▶ **WORK REQUIRED**
Transcribe the entire listing exactly as it appears.

Segment Open

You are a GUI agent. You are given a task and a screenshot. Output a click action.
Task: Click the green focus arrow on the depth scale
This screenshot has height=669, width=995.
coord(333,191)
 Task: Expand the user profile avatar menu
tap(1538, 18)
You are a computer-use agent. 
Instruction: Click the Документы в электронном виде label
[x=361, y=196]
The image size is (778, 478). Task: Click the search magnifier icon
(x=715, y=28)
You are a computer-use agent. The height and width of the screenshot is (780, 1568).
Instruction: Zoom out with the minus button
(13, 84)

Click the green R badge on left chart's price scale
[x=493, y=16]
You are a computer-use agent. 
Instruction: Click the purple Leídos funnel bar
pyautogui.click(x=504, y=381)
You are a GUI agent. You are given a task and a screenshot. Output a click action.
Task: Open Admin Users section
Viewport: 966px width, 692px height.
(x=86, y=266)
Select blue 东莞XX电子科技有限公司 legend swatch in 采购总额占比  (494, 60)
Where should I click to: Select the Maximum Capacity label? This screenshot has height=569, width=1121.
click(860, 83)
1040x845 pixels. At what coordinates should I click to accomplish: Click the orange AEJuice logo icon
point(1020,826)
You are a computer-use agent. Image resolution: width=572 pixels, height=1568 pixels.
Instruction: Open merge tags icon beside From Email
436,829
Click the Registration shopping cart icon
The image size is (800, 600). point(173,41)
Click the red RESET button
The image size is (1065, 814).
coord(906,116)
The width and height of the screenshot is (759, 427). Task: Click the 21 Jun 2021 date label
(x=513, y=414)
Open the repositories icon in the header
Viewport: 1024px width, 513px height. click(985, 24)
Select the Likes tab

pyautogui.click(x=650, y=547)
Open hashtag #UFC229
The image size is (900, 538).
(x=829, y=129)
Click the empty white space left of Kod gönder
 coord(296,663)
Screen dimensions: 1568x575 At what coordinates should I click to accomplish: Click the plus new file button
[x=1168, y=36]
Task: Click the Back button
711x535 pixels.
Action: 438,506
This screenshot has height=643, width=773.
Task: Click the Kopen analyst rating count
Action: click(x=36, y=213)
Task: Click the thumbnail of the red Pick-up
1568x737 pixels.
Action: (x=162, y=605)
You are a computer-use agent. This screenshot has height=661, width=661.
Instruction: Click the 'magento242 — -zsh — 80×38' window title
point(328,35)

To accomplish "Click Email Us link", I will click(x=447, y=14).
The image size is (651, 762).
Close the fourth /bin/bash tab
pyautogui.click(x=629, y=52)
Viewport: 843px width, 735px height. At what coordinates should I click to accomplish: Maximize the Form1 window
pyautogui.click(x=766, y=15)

Segment Closed

▶ **TASK RESULT**
You are a GUI agent. You are given a task and a screenshot. Output a click action.
Task: Click the green focus arrow on the depth scale
This screenshot has height=669, width=995.
coord(333,191)
 Task: Expand the user profile avatar menu
tap(1538, 18)
You are a computer-use agent. 
Instruction: Click the Документы в электронном виде label
[x=361, y=196]
The image size is (778, 478). Task: Click the search magnifier icon
(x=715, y=28)
You are a computer-use agent. The height and width of the screenshot is (780, 1568).
Instruction: Zoom out with the minus button
(13, 84)

Click the green R badge on left chart's price scale
[x=493, y=16]
You are a computer-use agent. 
Instruction: Click the purple Leídos funnel bar
pyautogui.click(x=504, y=381)
You are a GUI agent. You are given a task and a screenshot. Output a click action.
Task: Open Admin Users section
Viewport: 966px width, 692px height.
(x=86, y=266)
Select blue 东莞XX电子科技有限公司 legend swatch in 采购总额占比  (494, 60)
Where should I click to: Select the Maximum Capacity label? This screenshot has height=569, width=1121.
click(860, 83)
1040x845 pixels. At what coordinates should I click to accomplish: Click the orange AEJuice logo icon
point(1020,826)
You are a computer-use agent. Image resolution: width=572 pixels, height=1568 pixels.
Instruction: Open merge tags icon beside From Email
436,829
Click the Registration shopping cart icon
The image size is (800, 600). point(173,41)
Click the red RESET button
The image size is (1065, 814).
coord(906,116)
The width and height of the screenshot is (759, 427). Task: Click the 21 Jun 2021 date label
(x=513, y=414)
Open the repositories icon in the header
Viewport: 1024px width, 513px height. click(985, 24)
Select the Likes tab

pyautogui.click(x=650, y=547)
Open hashtag #UFC229
The image size is (900, 538).
(x=829, y=129)
Click the empty white space left of Kod gönder
 coord(296,663)
Screen dimensions: 1568x575 At what coordinates should I click to accomplish: Click the plus new file button
[x=1168, y=36]
Task: Click the Back button
711x535 pixels.
Action: 438,506
This screenshot has height=643, width=773.
Task: Click the Kopen analyst rating count
Action: click(x=36, y=213)
Task: Click the thumbnail of the red Pick-up
1568x737 pixels.
Action: (x=162, y=605)
You are a computer-use agent. This screenshot has height=661, width=661.
Instruction: Click the 'magento242 — -zsh — 80×38' window title
point(328,35)

To accomplish "Click Email Us link", I will click(x=447, y=14).
The image size is (651, 762).
Close the fourth /bin/bash tab
pyautogui.click(x=629, y=52)
Viewport: 843px width, 735px height. At what coordinates should I click to accomplish: Maximize the Form1 window
pyautogui.click(x=766, y=15)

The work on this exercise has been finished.